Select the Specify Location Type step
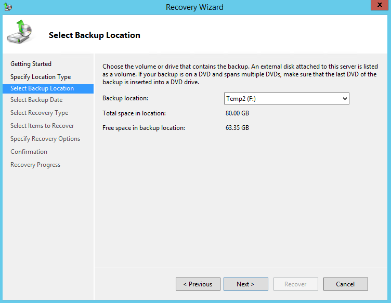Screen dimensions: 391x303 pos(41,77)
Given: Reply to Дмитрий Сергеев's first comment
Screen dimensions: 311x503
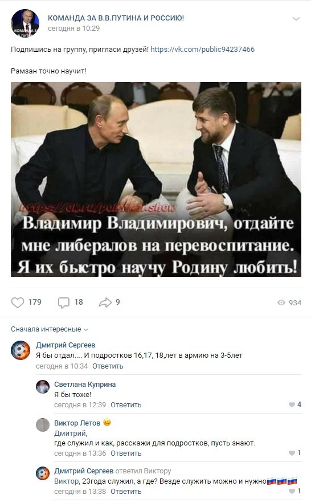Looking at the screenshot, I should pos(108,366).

==

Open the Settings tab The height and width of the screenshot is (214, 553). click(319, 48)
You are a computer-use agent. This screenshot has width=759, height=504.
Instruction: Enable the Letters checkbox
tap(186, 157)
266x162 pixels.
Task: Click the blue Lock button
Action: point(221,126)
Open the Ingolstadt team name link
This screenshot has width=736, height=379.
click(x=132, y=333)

* * *

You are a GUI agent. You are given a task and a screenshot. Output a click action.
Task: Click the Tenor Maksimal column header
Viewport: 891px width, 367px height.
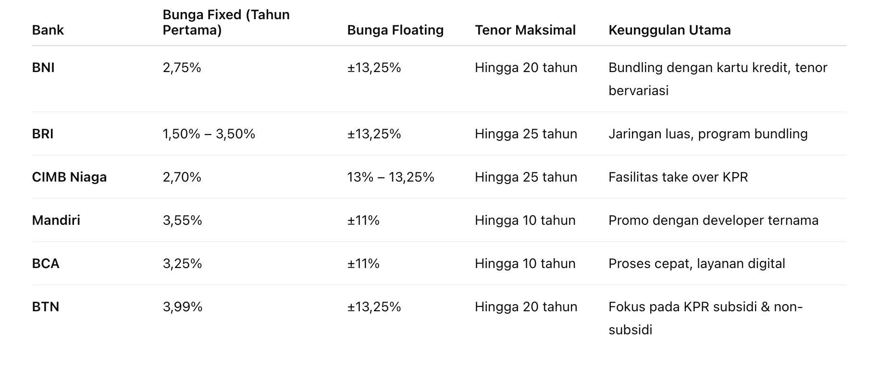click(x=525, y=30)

Work order - Each line of the records that contains the string "agent" must be copied.

Response to the exercise -
You are a computer-use agent. This screenshot has width=759, height=504.
You are a GUI agent. You are given a task and a screenshot. Output a click action.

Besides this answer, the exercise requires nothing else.